Tumor-infiltrating neutrophils (TIN) carry out quite significant but opposite functions in different cancers, and their function in biliary cancer has not been fully characterized. To investigate the prognostic significance of TIN in biliary cancer, a training set (n = 118) and a validation set (n = 127) were involved in this study. TIN were evaluated by immunohistochemical staining of CD66b, and then defined as low (neutrophils <18/high-power field [HPF]) vs high (neutrophils ≥18/HPF). Kaplan-Meier curve, Cox proportional hazards models and receiver operating characteristic curve were used to assess the prognostic significance. TIN was identified as an independent prognostic factor for overall survival in the training set (HR: 4.720; 95% CI: 2.623-8.493; P < .001) which was confirmed in the validation set (HR: 4.993; 95% CI: 2.626-9.492; P < .001).
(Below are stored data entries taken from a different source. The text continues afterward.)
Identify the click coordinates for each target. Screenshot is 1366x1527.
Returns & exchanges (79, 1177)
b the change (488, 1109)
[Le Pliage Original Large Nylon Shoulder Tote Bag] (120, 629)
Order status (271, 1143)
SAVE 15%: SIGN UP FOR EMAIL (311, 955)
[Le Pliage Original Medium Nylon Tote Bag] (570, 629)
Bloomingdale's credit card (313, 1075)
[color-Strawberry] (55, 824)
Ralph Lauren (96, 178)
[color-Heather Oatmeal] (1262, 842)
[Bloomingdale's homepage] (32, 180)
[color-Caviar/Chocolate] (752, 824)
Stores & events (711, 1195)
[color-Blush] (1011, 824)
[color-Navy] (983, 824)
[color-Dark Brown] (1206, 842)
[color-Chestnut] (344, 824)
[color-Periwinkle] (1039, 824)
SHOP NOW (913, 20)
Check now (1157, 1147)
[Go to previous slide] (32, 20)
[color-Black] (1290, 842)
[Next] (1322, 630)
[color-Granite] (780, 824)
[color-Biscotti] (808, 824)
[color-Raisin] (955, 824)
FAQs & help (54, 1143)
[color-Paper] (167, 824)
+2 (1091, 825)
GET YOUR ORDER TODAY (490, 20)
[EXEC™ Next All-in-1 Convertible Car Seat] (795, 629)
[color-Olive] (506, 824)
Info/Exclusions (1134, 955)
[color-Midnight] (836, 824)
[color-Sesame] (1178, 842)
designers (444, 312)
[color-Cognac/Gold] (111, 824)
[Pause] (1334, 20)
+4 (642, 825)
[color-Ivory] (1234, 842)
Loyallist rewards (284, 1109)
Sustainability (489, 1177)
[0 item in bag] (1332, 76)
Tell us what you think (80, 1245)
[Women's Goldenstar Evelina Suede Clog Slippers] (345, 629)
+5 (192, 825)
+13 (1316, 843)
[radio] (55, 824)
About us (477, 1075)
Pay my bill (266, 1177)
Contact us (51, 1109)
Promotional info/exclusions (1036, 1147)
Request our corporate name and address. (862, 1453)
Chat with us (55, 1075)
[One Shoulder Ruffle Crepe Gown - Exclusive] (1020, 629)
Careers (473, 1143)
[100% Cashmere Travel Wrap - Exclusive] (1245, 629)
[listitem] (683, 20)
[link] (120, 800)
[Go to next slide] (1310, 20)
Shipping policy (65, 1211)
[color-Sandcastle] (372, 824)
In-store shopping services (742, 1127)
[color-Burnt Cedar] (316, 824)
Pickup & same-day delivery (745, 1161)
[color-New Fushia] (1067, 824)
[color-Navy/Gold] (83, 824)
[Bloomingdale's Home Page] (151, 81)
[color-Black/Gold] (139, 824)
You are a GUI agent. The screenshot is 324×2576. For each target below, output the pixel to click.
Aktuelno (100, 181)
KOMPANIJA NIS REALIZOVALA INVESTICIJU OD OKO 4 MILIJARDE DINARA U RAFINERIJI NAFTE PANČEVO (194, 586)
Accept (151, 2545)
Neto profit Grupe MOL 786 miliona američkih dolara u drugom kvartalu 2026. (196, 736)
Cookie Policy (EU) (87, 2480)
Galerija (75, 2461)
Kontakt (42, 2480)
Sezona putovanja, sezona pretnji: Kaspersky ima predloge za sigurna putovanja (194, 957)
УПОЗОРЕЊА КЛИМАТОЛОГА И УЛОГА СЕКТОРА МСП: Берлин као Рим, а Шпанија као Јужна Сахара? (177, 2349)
Notably, among patients with stage III and IV disease, those with low TIN could benefit from adjuvant chemotherapy, with a reduced risk of compromised survival compared with those with high TIN (HR: 0.294; 95% CI: 0.099-0.873; P = .047 in the training set; and HR: 0.100; 95% CI: 0.022-0.462; P = .006 in the validation set). In addition, TIN were negatively related to biological pathways as regulation of activated T-cell proliferation and lymphocyte-mediated immunity, and showed a negative correlation with CD8 +  T cells (r = -.324, P < .001). Taken together, our results implicate TIN as an independent marker of prognosis and indicator of patients who would benefit from adjuvant chemotherapy in biliary cancer.

摘要

肿瘤浸润中性粒细胞(TIN)在不同癌症中发挥着相当重要但作用相反的功能,但其在胆管癌中的功能尚未完全确定。为了研究 TIN 在胆管癌中的预后意义,本研究纳入了一个训练集(n=118)和一个验证集(n=127)。通过 CD66b 的免疫组织化学染色评估 TIN,并将其定义为低(中性粒细胞<18/高倍镜视野[HPF])与高(中性粒细胞≥18/HPF)。采用 Kaplan-Meier 曲线、Cox 比例风险模型和受试者工作特征曲线评估预后意义。TIN 被鉴定为训练集中总生存期的独立预后因素(HR:4.720;95%CI:2.623-8.493;P<0.001),在验证集中也得到了证实(HR:4.993;95%CI:2.626-9.492;P<0.001)。值得注意的是,在 III 期和 IV 期疾病患者中,TIN 低的患者可能从辅助化疗中获益,与 TIN 高的患者相比,生存风险降低(HR:0.294;95%CI:0.099-0.873;P=0.047 在训练集中;HR:0.100;95%CI:0.022-0.462;P=0.006 在验证集中)。此外,TIN 与调节活化 T 细胞增殖和淋巴细胞介导的免疫等生物学途径呈负相关,与 CD8+T 细胞呈负相关(r=-0.324,P<0.001)。综上所述,我们的研究结果表明 TIN 是胆管癌独立的预后标志物和辅助化疗获益的预测指标。